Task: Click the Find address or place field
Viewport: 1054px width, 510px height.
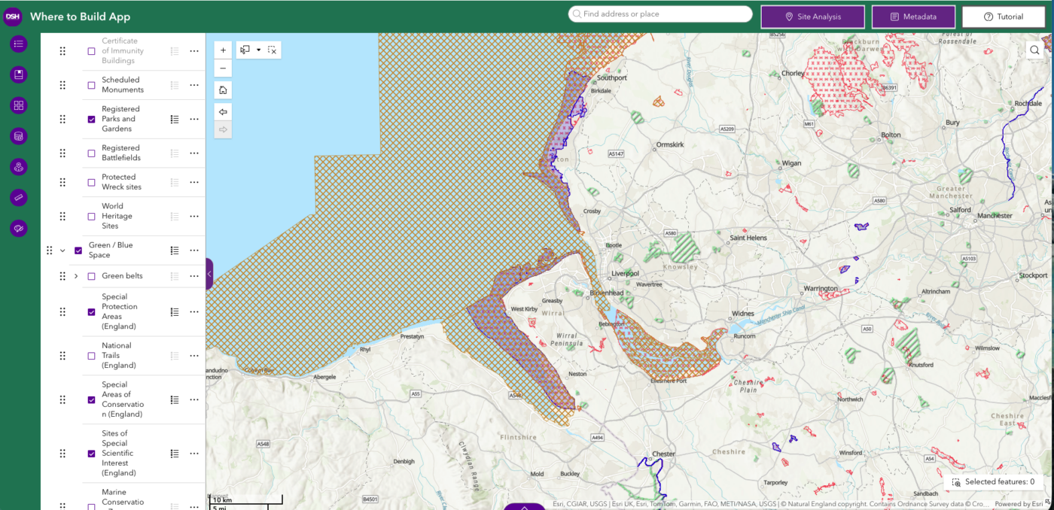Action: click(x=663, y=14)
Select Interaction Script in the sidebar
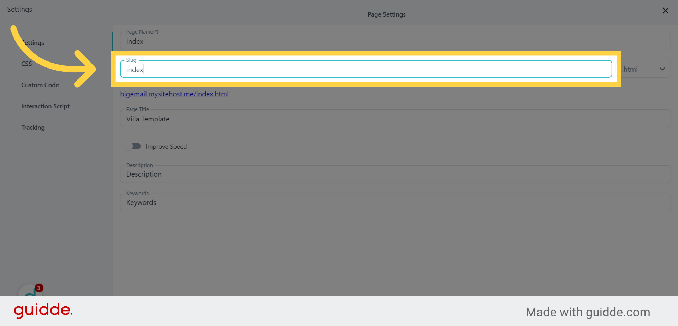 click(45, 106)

++++++++++++++++++++

### WRITTEN INSTRUCTION:
Convert the whole listing above into a JSON list of strings, one string per line with blank lines omitted. Leave the pictures out of the result.

### WRITTEN ANSWER:
[
  "Task: Click the Find address or place field",
  "Viewport: 1054px width, 510px height.",
  "Action: click(x=663, y=14)",
  "Select Interaction Script in the sidebar",
  " click(45, 106)"
]